A routine consent agenda item at the Collin County Commissioners Court turned contentious on April 2 when Precinct 4 Commissioner Duncan Webb pulled it from the queue to challenge how Tax Assessor-Collector Scott Grigg's office handles incoming tax payments.
What began as a procedural question widened into a pointed public examination of whether Grigg's operations align with the financial controls established by County Auditor Robert Cone and approved by the commissioners court. The exchange was unscripted and fully public, the kind of confrontation that rarely surfaces when governments manage their agenda smoothly.
Webb's challenge was direct. He said the court must ensure that "an elected county official is not defying a commissioners court-approved policy governing how the auditor operates his office." The statement reframed what might have seemed like an internal administrative matter as a question of whether an elected official was operating outside court-sanctioned rules.
Grigg offered an operational explanation: significant personnel shortages have left his office without adequate staff to open mailed checks, log receipts and make timely bank deposits.
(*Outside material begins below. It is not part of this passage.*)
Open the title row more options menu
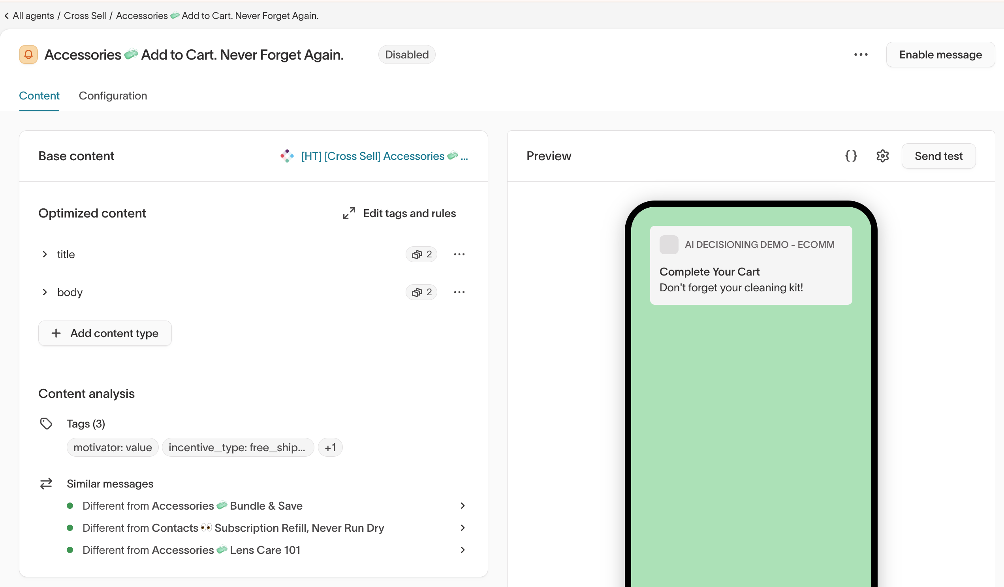1004x587 pixels. click(459, 254)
Those gaps, he argued, account for the processing delays that prompted Webb's scrutiny in the first place.
The staffing problem has concrete consequences for taxpayers. When mailed payments sit unprocessed, the gap between a taxpayer's postmark and the county's recorded receipt grows, creating conditions where residents who paid on time could face questions about their account status. For residents who rely on mailed checks rather than online portals, that uncertainty is not abstract.
County Auditor Cone's office sits at the center of the dispute. His procedures, codified through policies the commissioners court has approved, govern how public funds are received, recorded and deposited. When the tax assessor-collector's office operates outside those procedures, even for understandable reasons, it creates audit exposure and breaks the chain of accountability that protects public money from error or worse.
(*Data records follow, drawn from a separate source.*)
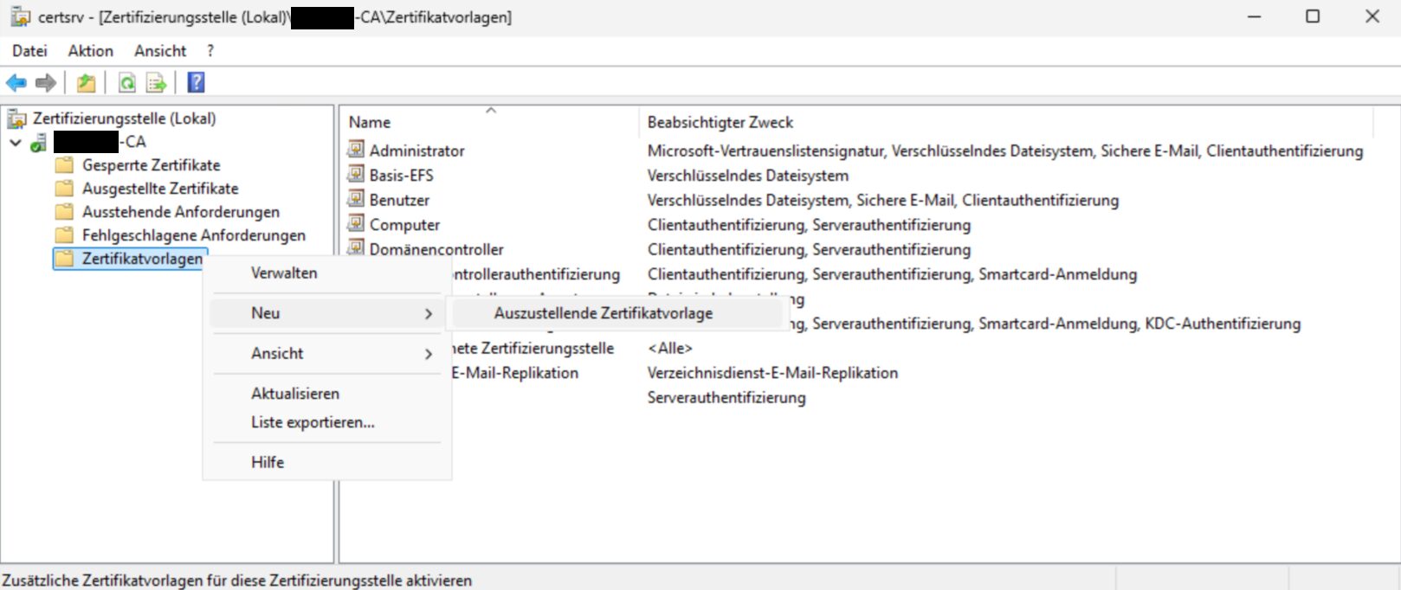1401x590 pixels.
Task: Sort by Beabsichtigter Zweck column header
Action: [x=720, y=123]
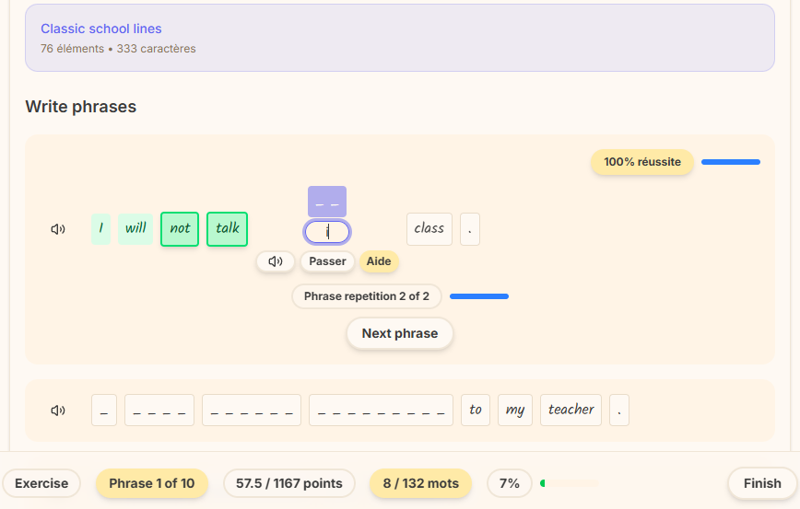Click the word tile 'not'
Viewport: 800px width, 509px height.
[x=180, y=229]
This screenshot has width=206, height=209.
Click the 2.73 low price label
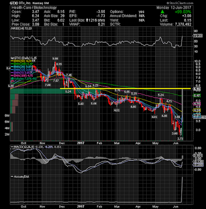pyautogui.click(x=180, y=138)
No formal action came from the April 2 meeting, but Webb's decision to pull the item from the consent agenda ensured the matter is now part of the public record. Commissioners indicated they expected follow-up discussions, with potential adjustments to staffing levels, processing workflows or the underlying policies themselves.
For anyone currently paying Collin County property taxes by mail, the safest step is to keep documentation of when payments were sent and to confirm with Grigg's office that a payment has been received and recorded.
The structural tension Webb put on the record runs deeper than any single agenda item. Grigg is an elected official accountable to voters, not an appointed department head removable by the court. That distinction means any durable resolution will require either a negotiated agreement on procedures or a reckoning that plays out at the ballot box, while in the meantime the tax office's staffing problem remains unresolved.